Re: Sesame C-Store Sail

From: Ian Wilson <>
Date: Tue, 14 Feb 2006 16:19:35 -0700

Stefano Mazzocchi said the following on 2/14/2006 8:42 AM:
> Ian Wilson wrote:
>> Hi,
>> I spoke with Eric Miller briefly a few weeks ago (w3c life sciences
>> sig) about how a C-Store Sail for Sesame would be interesting. I
>> stated that I had brought up C-Store in a previous message on the
>> Simile list, but no one seemed interested.
>> Eric said there was already a project being discussed at Simile to do
>> this
> ??
> not that I'm aware of. I think you misunderstood: we are supposed to
> test and hopefully help in the scalability of existing triple stores,
> but there is no plan to work on something like this.

:-) I guess not.
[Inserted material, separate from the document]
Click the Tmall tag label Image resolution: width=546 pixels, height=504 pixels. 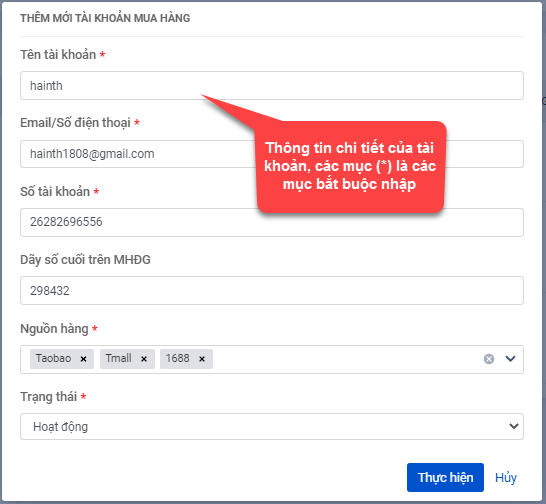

I cc'd Eric - since I probably misunderstood
his comment.

>> , and to bring the topic up again since it probably got overlooked.
>> So, that's the purpose of this message. :-)
> I did in fact missed that. Can you tell us more?

I just mentioned the c-store project in a previous message,
nothing much beyond that.

>> For those that have followed Google's BigTable work (Google Base),
>> C-Store is similar to this. Basically, storage of data by column
>> rather than by row.
> Interesting, any papers to point us at?
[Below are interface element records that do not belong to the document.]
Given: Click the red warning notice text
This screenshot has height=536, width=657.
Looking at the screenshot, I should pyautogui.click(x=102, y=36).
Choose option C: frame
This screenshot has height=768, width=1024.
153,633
C-Store had a paper at VLDB:
website here:

Not much has been released on BigTable, or no papers that I am
aware of, but it is the code behind GoogleBase. The model is
similar to RDF. There was a nice video lecture on the topic by
Jeff Dean:

BigTable: A Distributed Structured Storage System

"BigTable is a system for storing and managing very large
amounts of structured data. Data is organized into tables with
rows and columns, but unlike a traditional database system,
the row/column space can be sparse. Row keys and values are
arbitrary strings, and the system allows each row/column cell
to store not just a single value but a set of values with
associated timestamps, simplifying analyses that examine how
values have changed over time. Data in a single table is
internally broken at arbitrary row boundaries to form
contiguous regions of data called tablets. These tablets are
distributed across a large pool of worker machines. The system
is designed to manage several petabytes of data distributed
across thousands of machines, with very high update and read
request rates coming from thousands of simultaneous clients.

In this talk, I'll discuss the basic design of BigTable and
its implementation, provide some performance measurements, and
outline some current applications of the system. I'll also
touch on our future goals and directions for the system."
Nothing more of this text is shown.